# start of Text shown

I would think that if it ALL comes down to the room, and that without the room, NOTHING else matters, I wouldn't hear the difference between tubes that I like and those that I don't like and lifeless source material versus some of my better sounding SACDs and red-book CDs. 

 

@immatthewj i understand how you feel. I too have the components and synergy to overcome my room and I’m happy. Yes having a good acoustic room is great but that will never happen for some of us. So the better components and synergy the better the sound I get. 

I created my own room, it takes me 2 years of experiments...

A serious acoustician cannot make it without a month of work ...

Paying a company to do it is not serious ...

They will not seat there and listening ; they will run a program , put many panels on the walls and called it job done ...

I am not surprized by your post ...

But concluding about this that room acoustics dont matter so much is completely wrong ..

Acoustics ask for experiments time , company sell panels and dont have time nor ears ...A room /system is specific in his needs...No easy formula is optimal....

 

I and several fellow audiophiles with good listening skills and systems have spent good money on treating our rooms with all manner of acoustic treatments. In two specific cases folks paid big money for a room acoustics company to come in and professionally treat the rooms. In the end, the rooms sounded better with all the “stuff “ taken out. I experienced the same thing about 13 years ago.

Honestly folks. Some of us can’t do a thing about our rooms. But we can work on the other areas. Better components , synergy , cabling. Picking the right speakers  and speaker designs for the room you have. Some can change their rooms. But many can’t. But we can still have great sounding systems in the rooms we do have. 

@mahgister you may disagree, but I stand by my experience and experiences. Also, like you, I have experimented for many years with room treatments and vibration control. Not a newbie at this by a long shot. Some rooms are just fine as is with furnishings, the particular speakers used and how they are placed. My examples are more than one off situations that did not work because the installers were not good at their craft. They are examples supporting the fact that room treatments are not a universal cure all or improvement. 

 

I concur with your anecdote content : a room can be already relatively good , even if in my opinion it is the exception, and may needed less acoustic content than others, i concur with you on the fact that non professional acoustic treatment can become too heavy and detrimental; where we differ is in the fact that a completely  dedicated optimal acoustic room is the same as a relatively good one ...

# end of Text shown
# start of Stored data

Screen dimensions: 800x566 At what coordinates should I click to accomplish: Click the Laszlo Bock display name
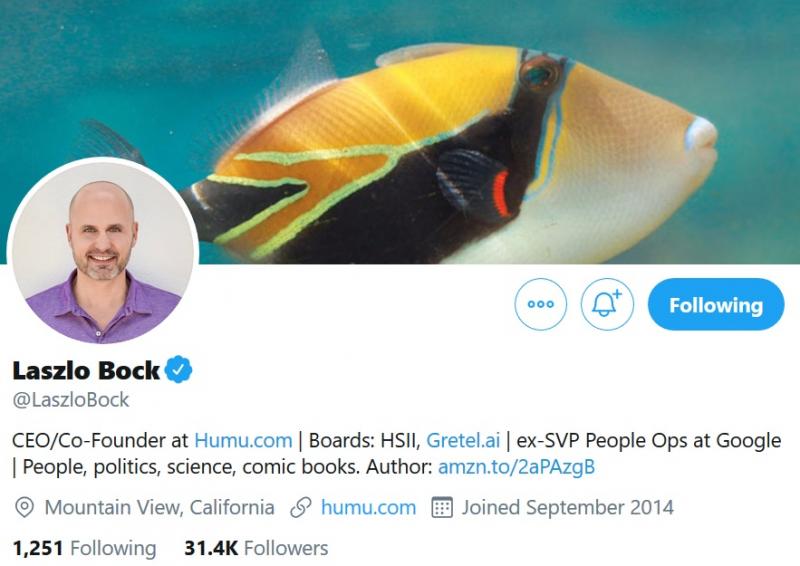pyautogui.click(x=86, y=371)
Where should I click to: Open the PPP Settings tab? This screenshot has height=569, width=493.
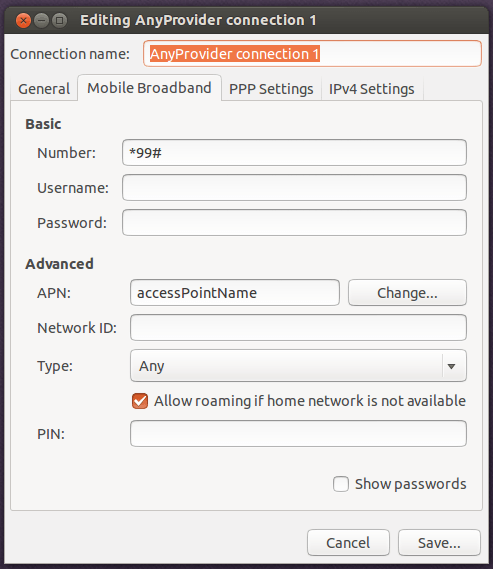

# end of Stored data

→ **Direction A**: From the room acoustics discussion, reproduce the stretch from "Acoustics ask for" through "formula is optimal....".
→ **Direction B**: Extend the room acoustics discussion onward from the point where it stops.

→ **Task output A**:
Acoustics ask for experiments time , company sell panels and dont have time nor ears ...A room /system is specific in his needs...No easy formula is optimal....

→ **Task output B**:
To reach some optimal for some ears ( the owner ears) and for specific system  , this task ask for something ONLY a pro ascoustician generally  can do , with esthetics and optimal results  and at a very high cost because  this is necessary to reach optimal high end results...

It is my experience after my heavy transformation of my past room with among other things a distributed grid of 100 Helmholtz variously tuned  resonators of different size from few inches to 8 feet , an experiment impossible to do esthetically at low cost and in any living room ... Thats what i talked about speaking of optimal results and not only of  relatively good results and about  about the very few already good room which we must not conflate with optimal one ...

I only  wanted in my post to make the point than the usual habit  in audio threads of  thinking  that a room is "good" , which may be relatively true in a low % of room , for many reasons related to acoustic content, dimensions, geometry and topology , this habit is generally underestimating what is "good"  means and what is optimal and what it means ...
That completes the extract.